- The request -
Count the lines below that contain the string "Open", treating uppercase and lowercase as distinct, and give only the number.
***
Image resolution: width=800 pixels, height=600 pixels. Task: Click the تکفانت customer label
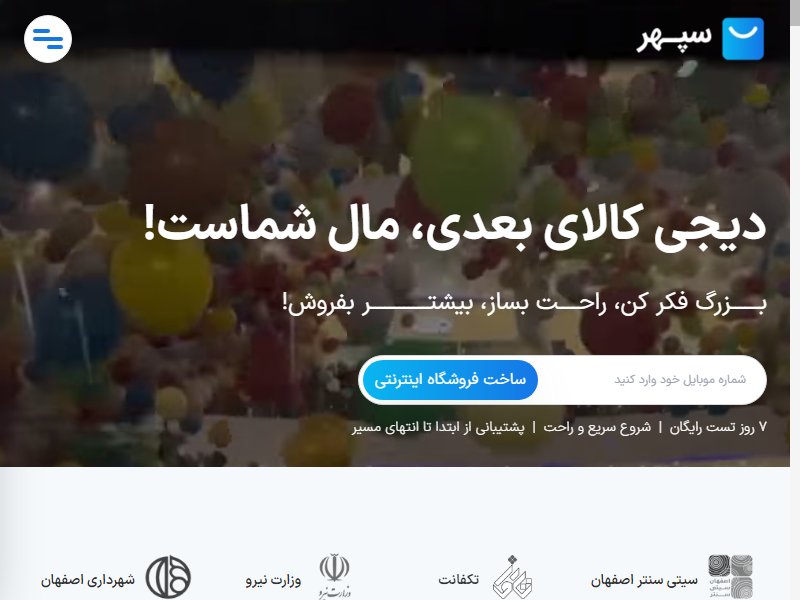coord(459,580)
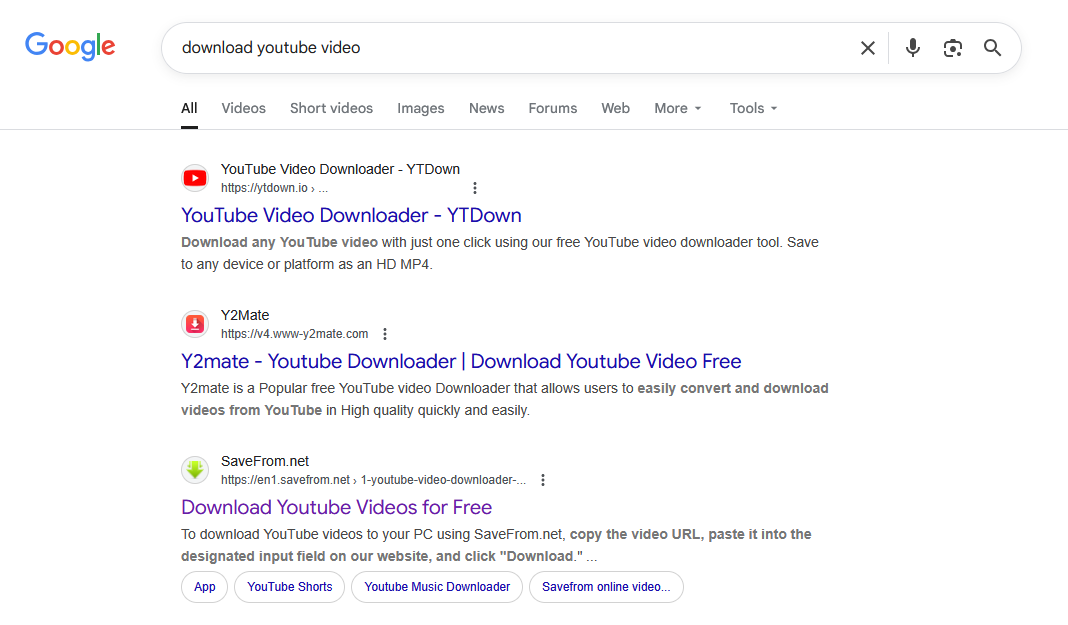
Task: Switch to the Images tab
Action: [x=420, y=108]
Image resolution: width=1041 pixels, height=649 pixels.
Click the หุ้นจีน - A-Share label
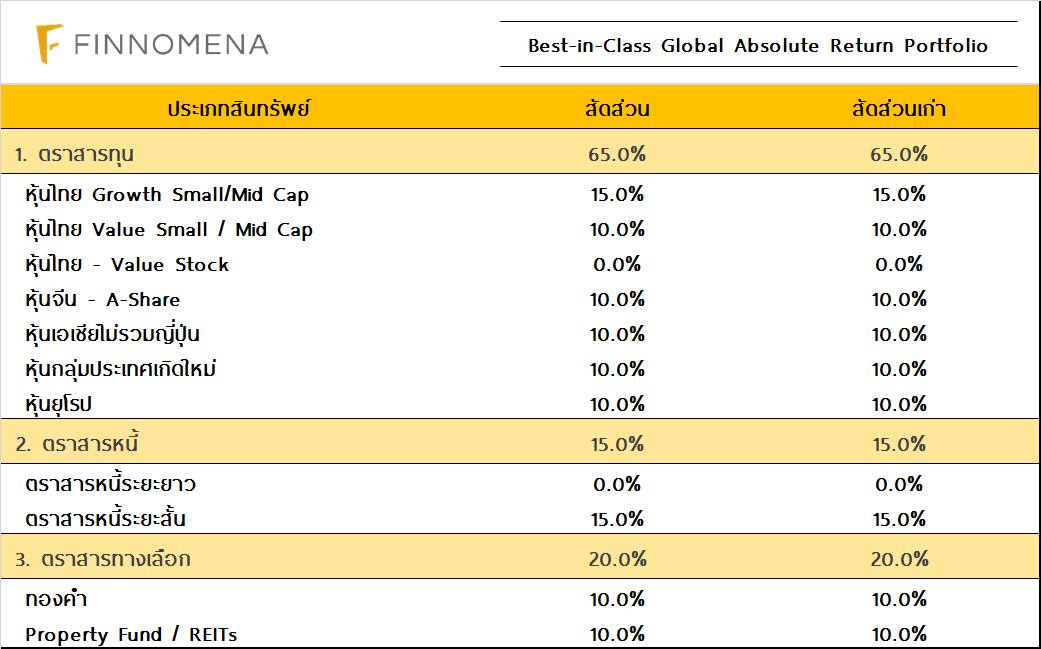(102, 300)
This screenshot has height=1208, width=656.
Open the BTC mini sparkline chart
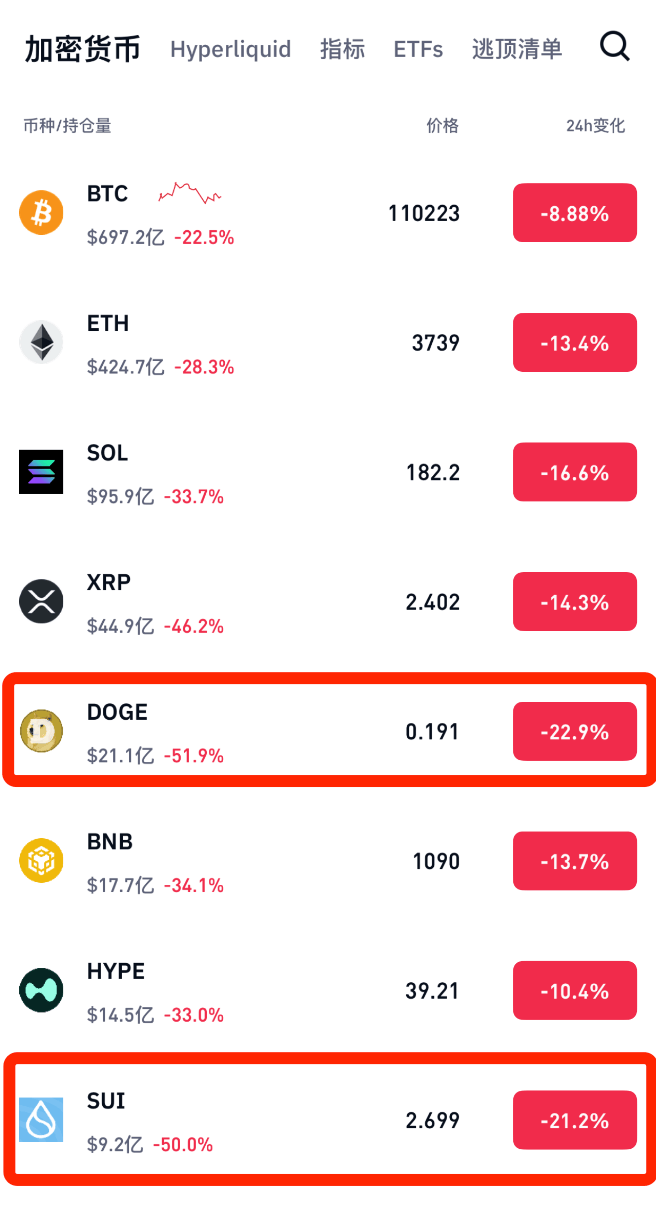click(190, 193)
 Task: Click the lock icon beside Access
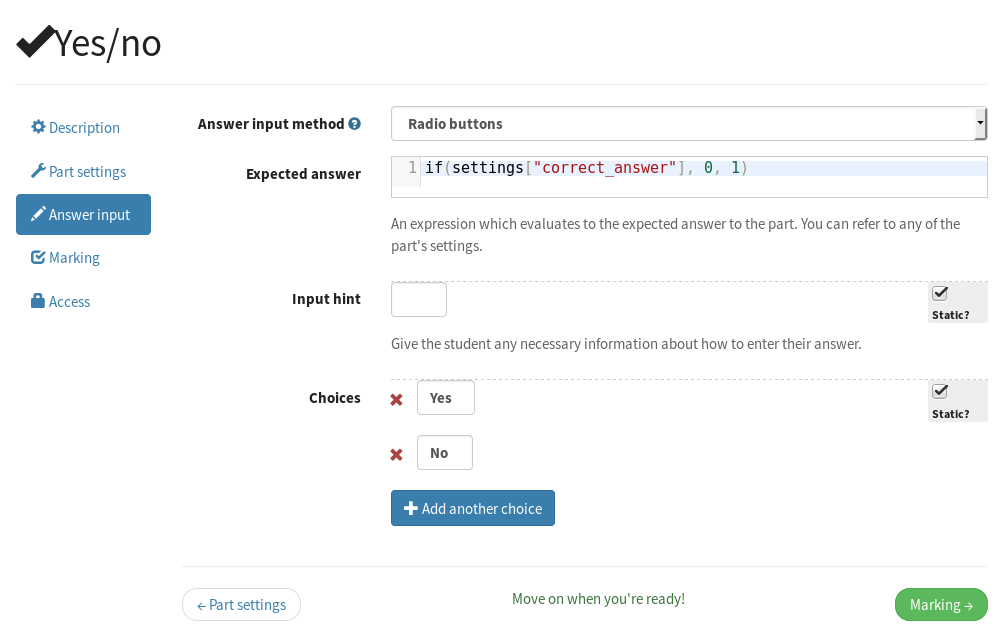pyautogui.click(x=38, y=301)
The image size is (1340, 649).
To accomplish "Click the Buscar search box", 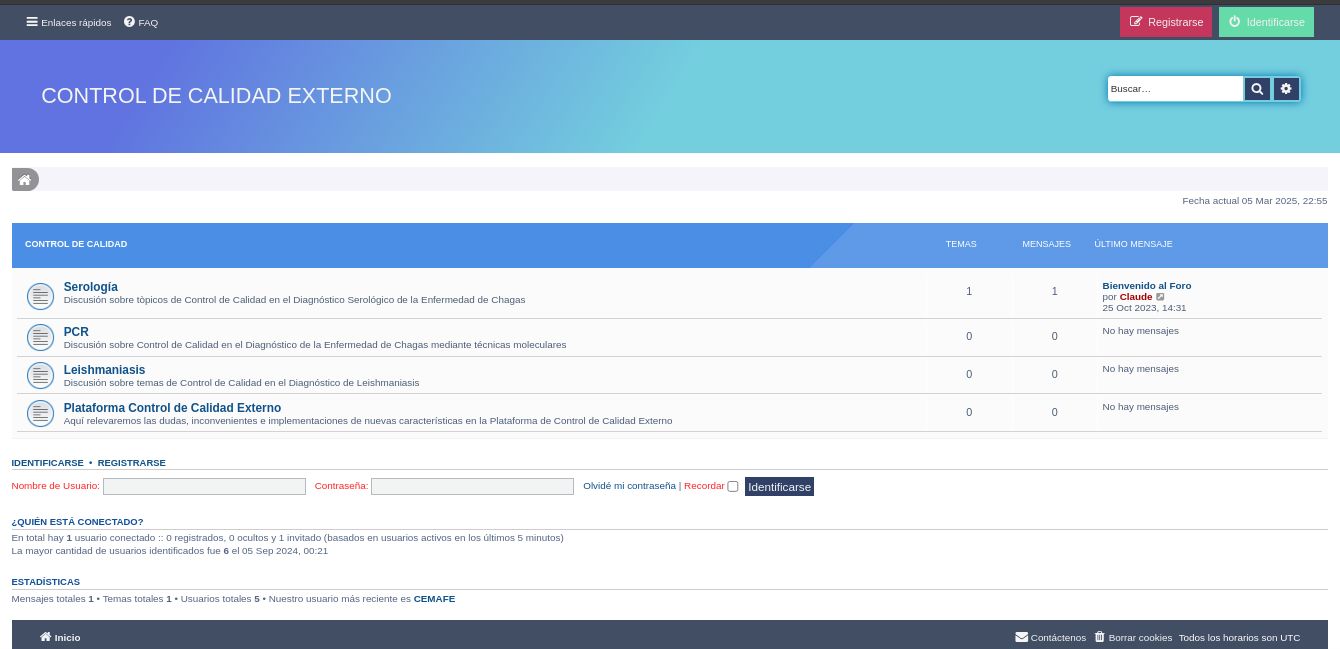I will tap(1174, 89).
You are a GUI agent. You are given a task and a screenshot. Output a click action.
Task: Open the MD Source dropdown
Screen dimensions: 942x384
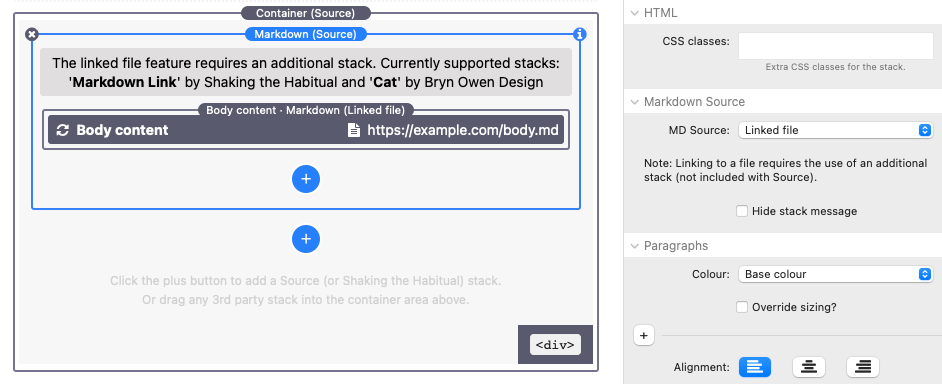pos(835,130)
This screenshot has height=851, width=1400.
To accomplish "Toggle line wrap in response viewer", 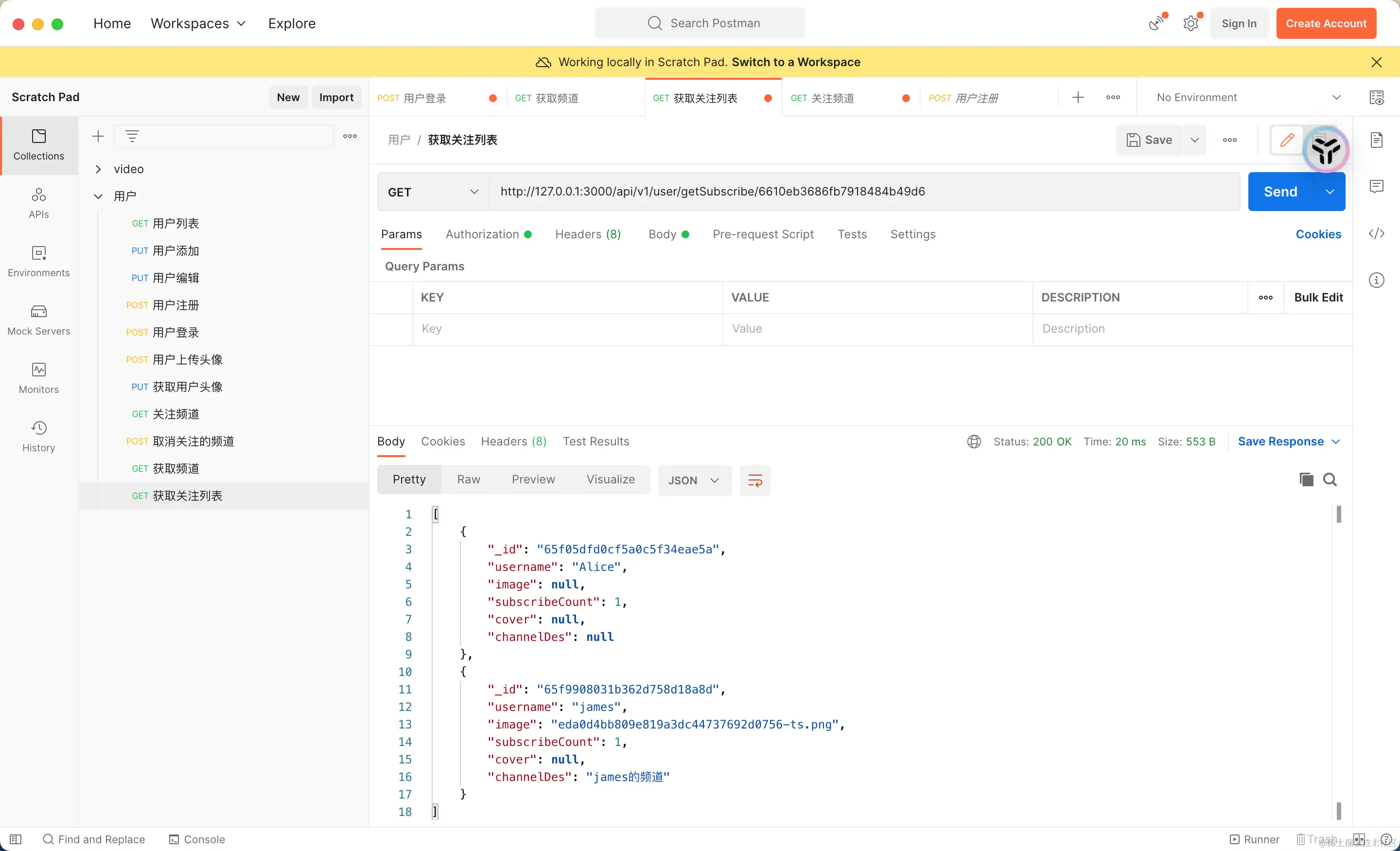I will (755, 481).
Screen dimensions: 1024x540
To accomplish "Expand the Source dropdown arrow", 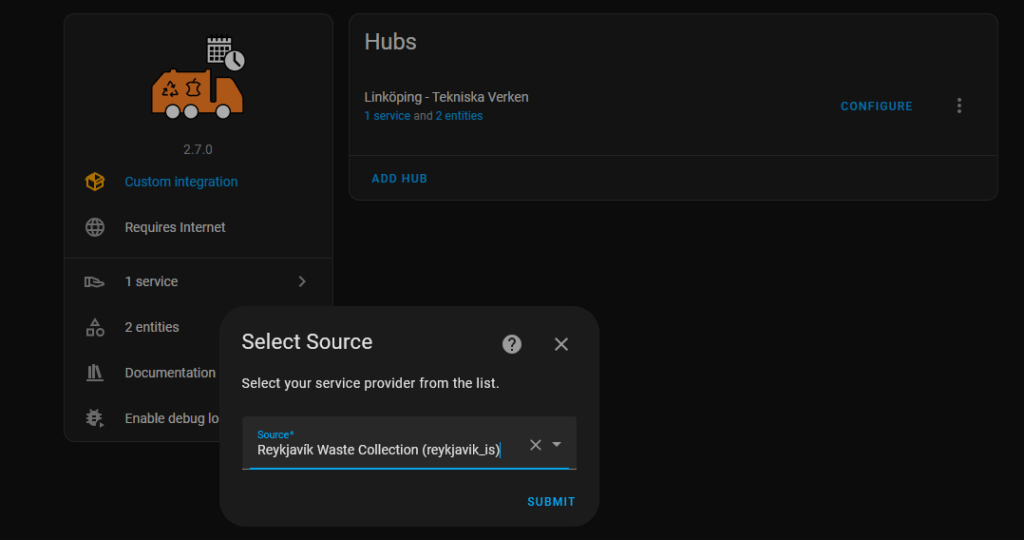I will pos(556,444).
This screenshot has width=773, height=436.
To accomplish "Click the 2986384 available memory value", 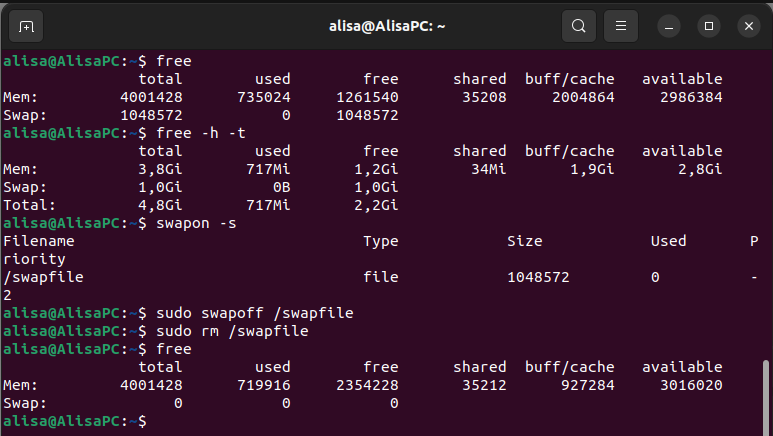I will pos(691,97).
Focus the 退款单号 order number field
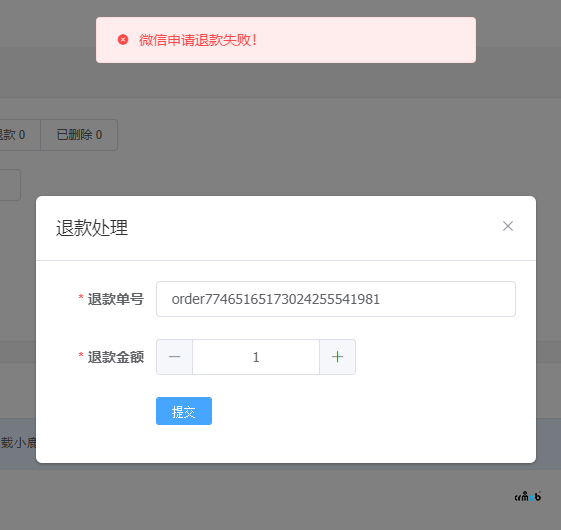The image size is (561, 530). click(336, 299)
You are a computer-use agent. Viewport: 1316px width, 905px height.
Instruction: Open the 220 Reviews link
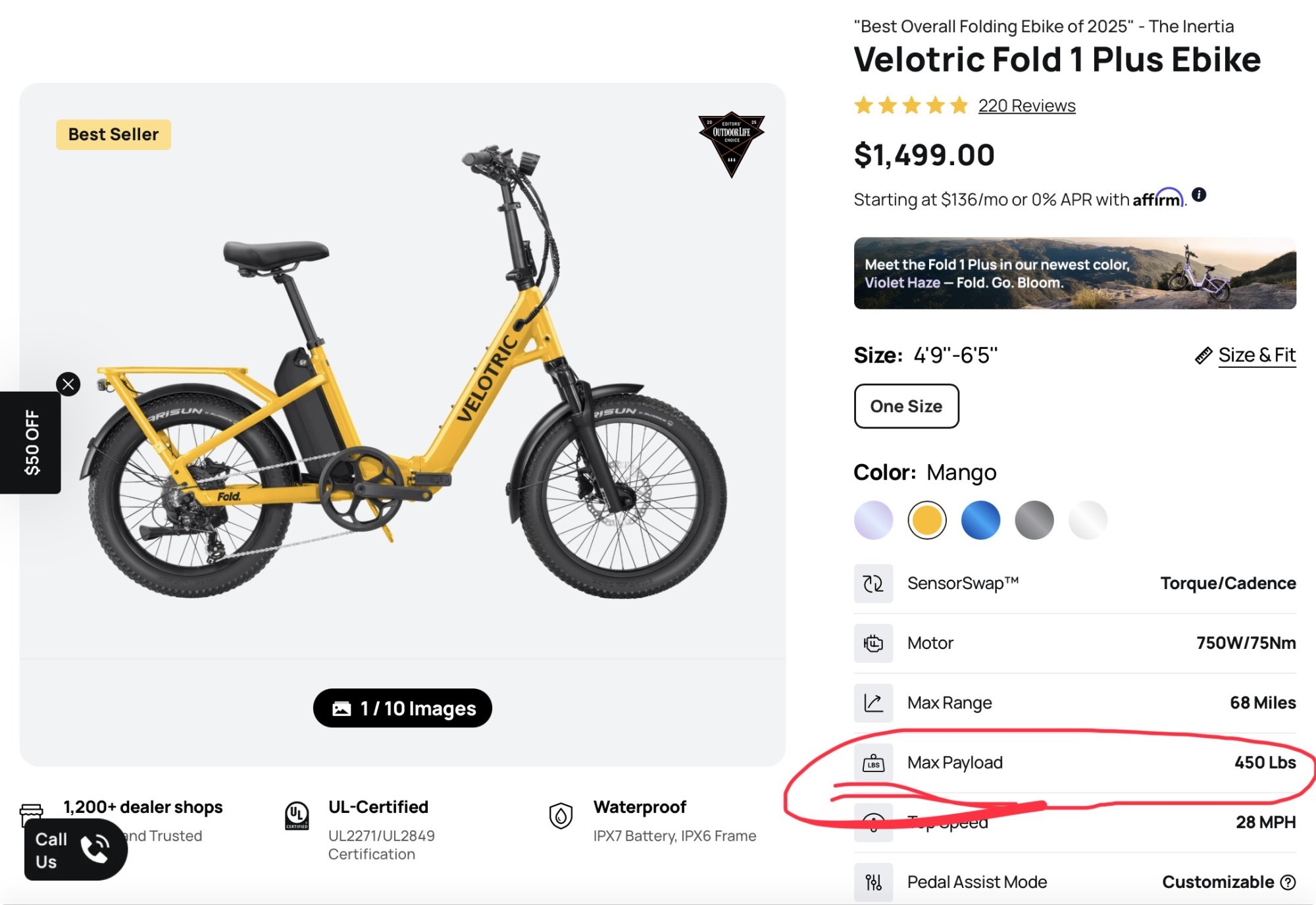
***
- Final answer -
3